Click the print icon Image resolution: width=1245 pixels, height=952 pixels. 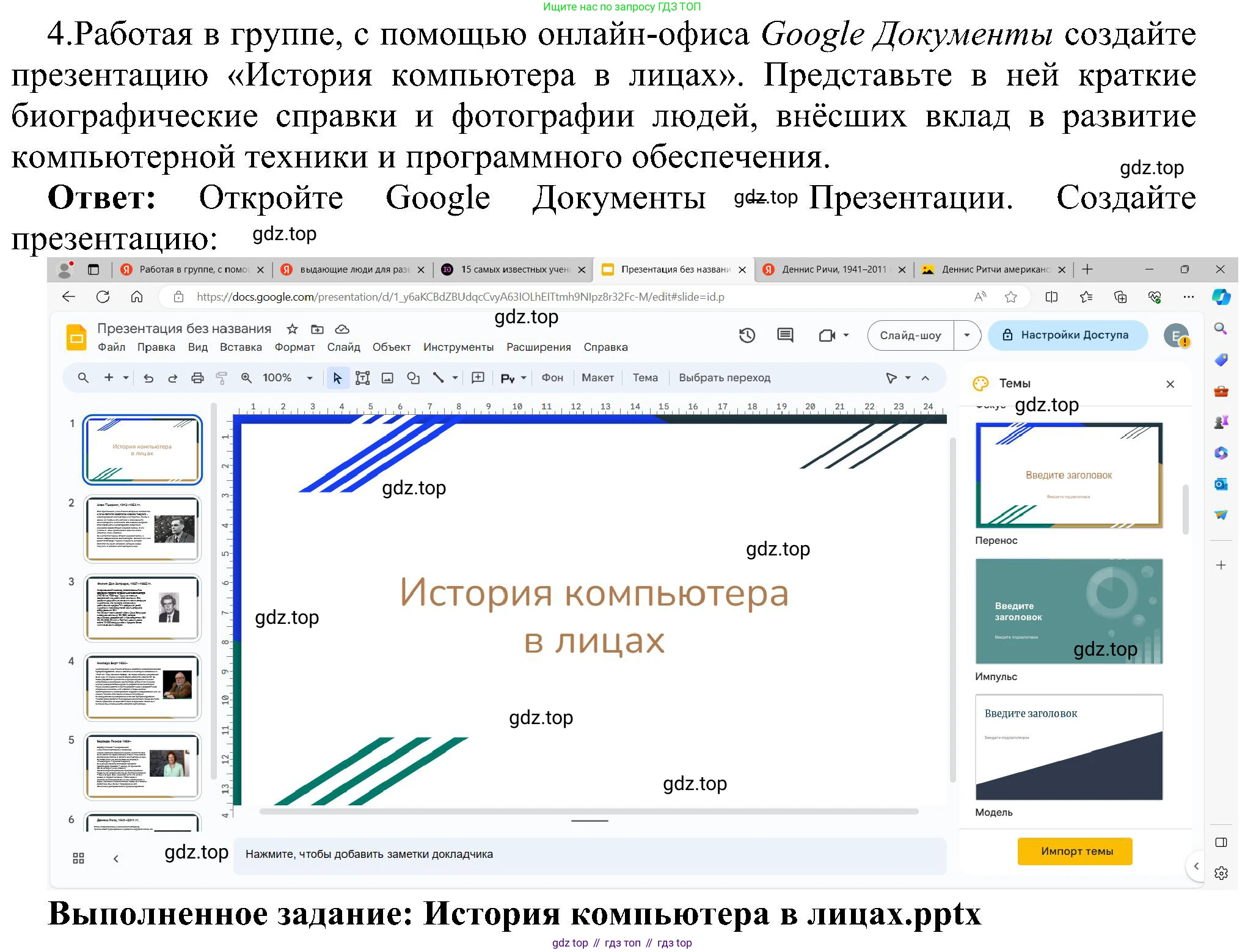(x=197, y=378)
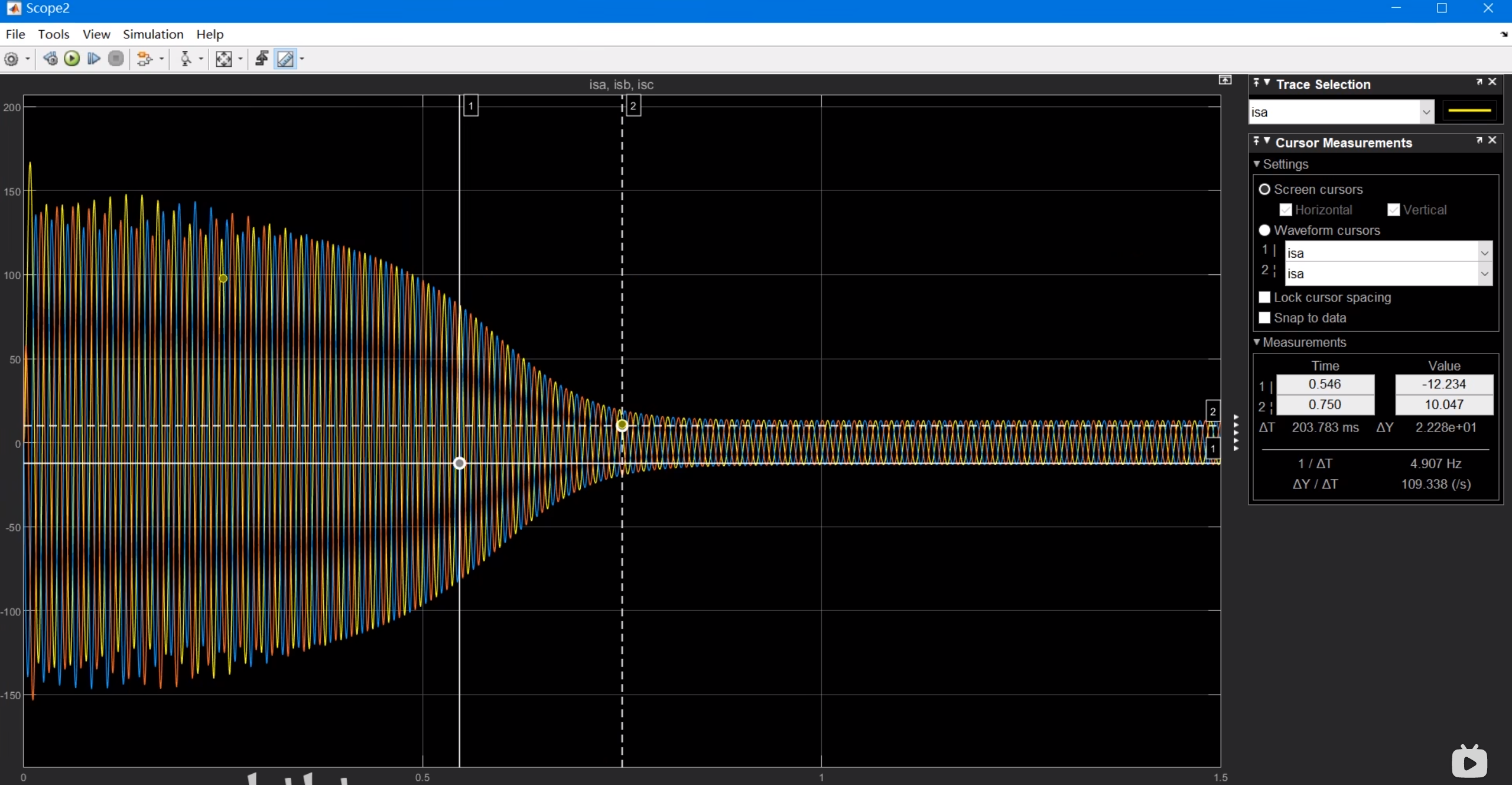Open the Simulation menu
Viewport: 1512px width, 785px height.
153,34
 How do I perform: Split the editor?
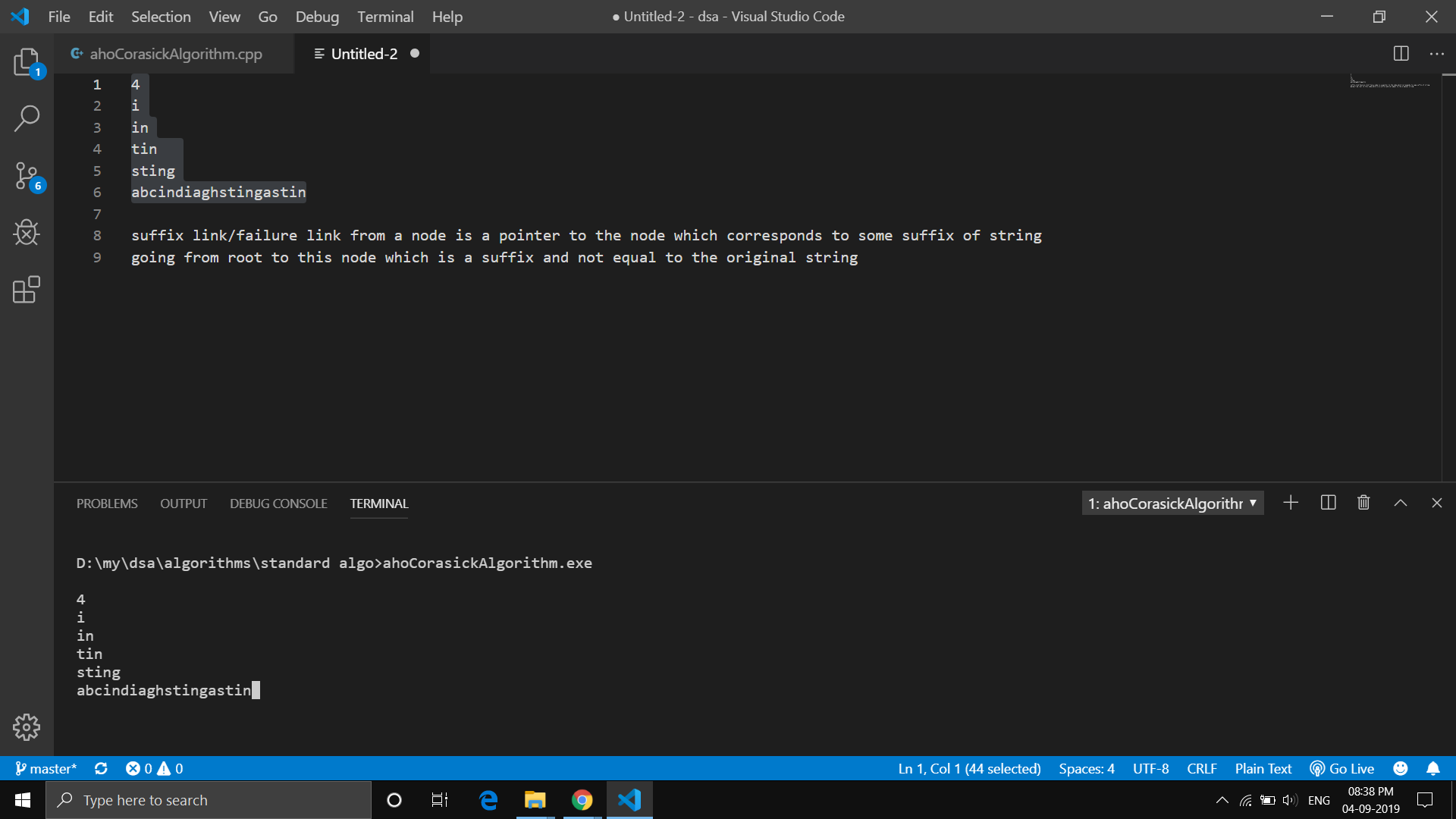click(1401, 53)
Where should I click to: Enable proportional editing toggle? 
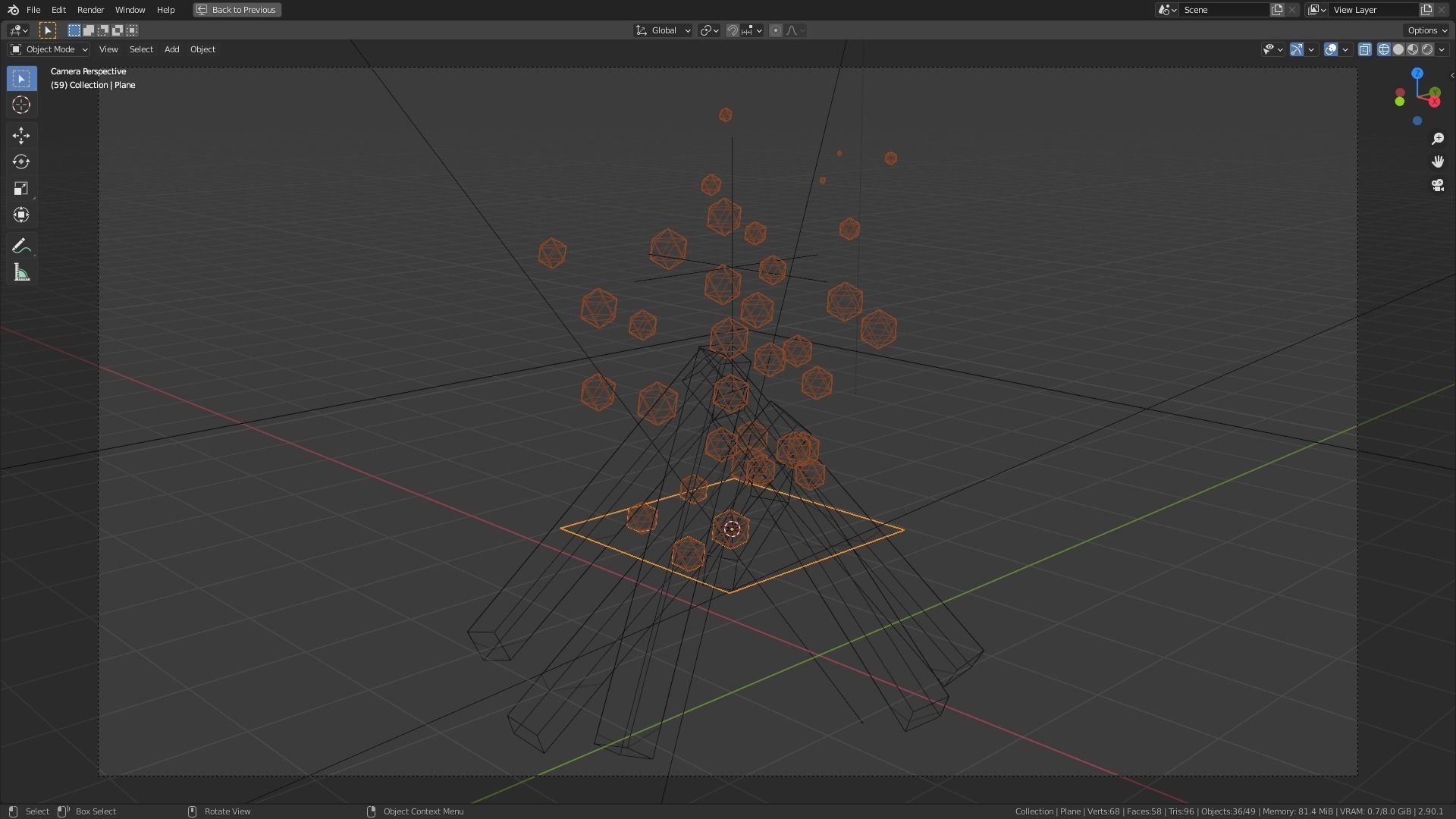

*WORK ITEM:* Pictures are to be left out; otherwise, copy exactly each line from the one containing "How do I perform: Split the editor?" through the last line of the listing.

*RESPONSE FOR THIS EXERCISE:*
 How do I perform: Split the editor?
click(1401, 53)
Where should I click to: Enable proportional editing toggle? 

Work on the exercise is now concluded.